- **READING PASSAGE**:
——

Many Orson Scott Card fans share the opinion that Card's "use of the family unit throughout his writing keeps his works interesting, thought-provoking and real." (Maciejewski) Several of Card's novels and short stories show the daily life of normal families and the everyday trials they undergo. Much of Card's writing also includes Mormon doctrine and history.

Orson Scott Card is best known for his writing in the science fiction/fantasy genre. He was first introduced to science fiction and fantasy when he was a young child exploring at the local library in Santa Clara, California (Biggle 104).

Card has won the Hugo and Nebula awards in 1986 for Ender's Game and in 1987 for its sequel,Speaker for the Dead. To this day he is the only author to win these prestigious awards in two consecutive years. Card has lived in California, Utah, and Arizona. He served a two year mission in Brazil for the Church of Jesus Christ of Latter Day Saints. Card is a very dedicated member of the Mormon church and serves as a Sunday school teacher in his ward. He earned degrees from Brigham Young University and from the University of Utah, and received his master's degree in literature (How 1). He lives with his four children, Geoffrey, Emily, Charles, and Zina, and his wife, Kristine in Greensboro, North Carolina (Turning 303). His first three children are named after Geoffrey Chaucer, Emily Bronte and Charles Dickens (How1).

——

- **MATERIAL**:
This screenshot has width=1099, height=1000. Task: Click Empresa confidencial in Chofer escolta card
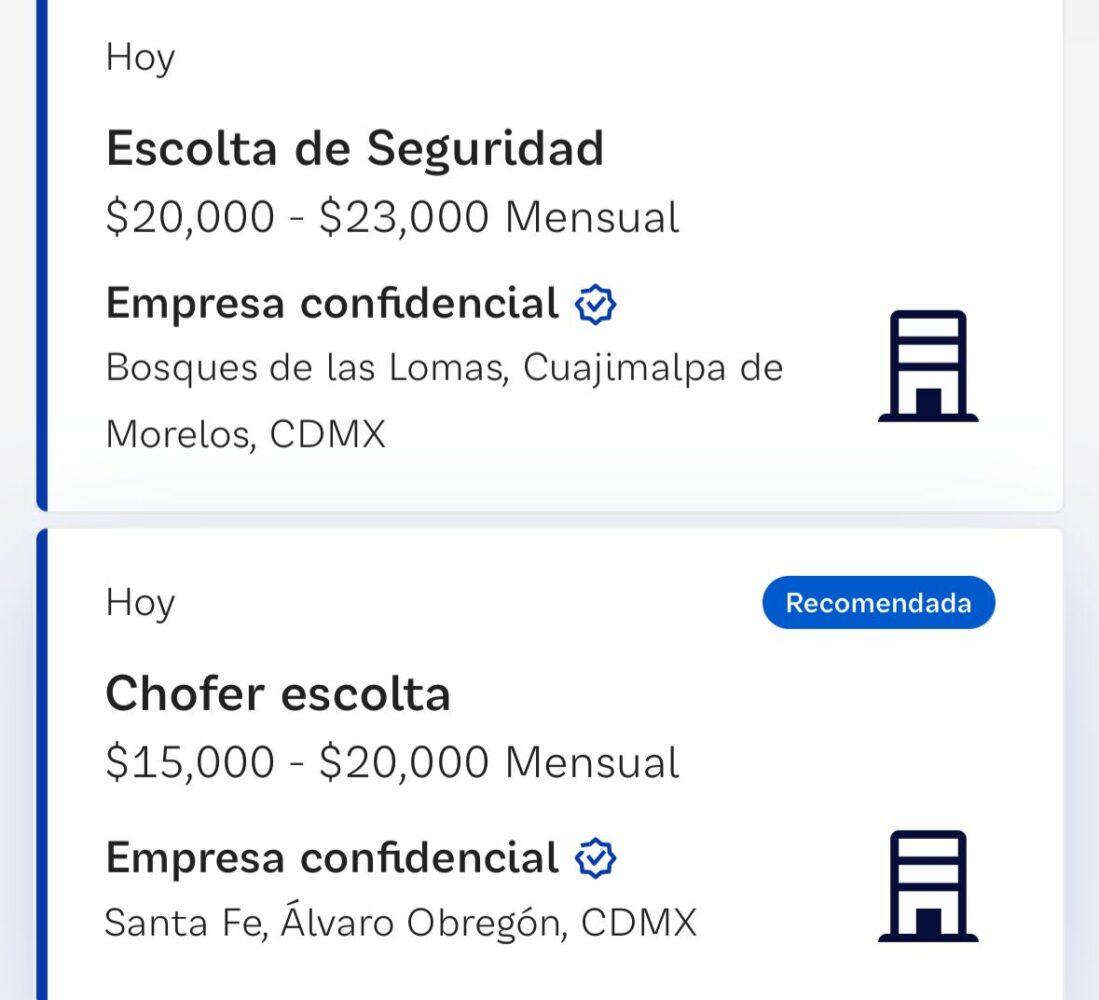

——

- **REQUIRED ACTIONS**:
1. Answer these questions using the passage about Orson Scott Card:
(a) In what city was the library where Card was first introduced to science fiction and fantasy?
(b) In what country did Card serve a two-year mission?
(c) Which book won Card the Hugo and Nebula awards in 1986?
2. Return the portion of the passage about Orson Scott Card from "Card has won" to "Charles Dickens (How1).", copied word for word.
3. Write the next part of the passage about Orson Scott Card, starting after its last sentence.
The data has no connection to the passage about Orson Scott Card.

- **RESPONSES FOR EACH TASK**:
1.
(a) Santa Clara, California
(b) Brazil
(c) Ender's Game

2.
Card has won the Hugo and Nebula awards in 1986 for Ender's Game and in 1987 for its sequel,Speaker for the Dead. To this day he is the only author to win these prestigious awards in two consecutive years. Card has lived in California, Utah, and Arizona. He served a two year mission in Brazil for the Church of Jesus Christ of Latter Day Saints. Card is a very dedicated member of the Mormon church and serves as a Sunday school teacher in his ward. He earned degrees from Brigham Young University and from the University of Utah, and received his master's degree in literature (How 1). He lives with his four children, Geoffrey, Emily, Charles, and Zina, and his wife, Kristine in Greensboro, North Carolina (Turning 303). His first three children are named after Geoffrey Chaucer, Emily Bronte and Charles Dickens (How1).

3.
Card started out as a playwright. He has written hundreds of audio plays and several scripts for animated videoplays for the family market. Card writes a regular review for The Magazine of Fantasy and Science Fiction, and publishes a journal of short-fiction criticism called Short Form. On the side, Card reviews computer games for Compute! Card also wrote the script for the new Hill Comorah Pageant.

His favorite authors include Chaucer and Shakespeare. Card has taught writing courses at Antioch, Clarion, Clarion West, and at the Cape Cod Writers Workshop (How 1).

The majority of Card's writing has an emphasis on Mormonism, whether it is talked about in his story, or whether it is just recognized by Mormon readers; it is there. In Card's Homecoming Saga (The Memory of Earth, The Call of Earth, The Ships of Earth, Earthfall, Earthborn), he tells the story of the Book of Mormon. The main character in the Alvin Maker series is obviously, to any member of the Mormon church, modeled after Joseph Smith. The family in this series (Seventh Son, Red Prophet, Prentice Alvin, Alvin Journeyman) moves away from Vermont because of bad farm land. Joseph Smith's family left Vermont for the same reason(Porschet). In Seventh Son, the main character, Alvin has a leg operation at about the same age Joseph Smith was when he had a similar leg operation. The account of this operation is recorded by Joseph's mother, Lucy Mack Smith (Smith 54). The Alvin Maker series is a combination of American history, Mormon history, and folk magic.

In a personal letter that I received from Orson Scott Card regarding what influenced his writing style, vision, and genre the most, he said:

"...the culture that created me was a mixture of my family, the LDS church... the public culture of America in that era (as expressed through television, radio, news, prevailing public views and issues), and the culture of Santa Clara and Mesa in particular, especially of the educational system in those two cities..."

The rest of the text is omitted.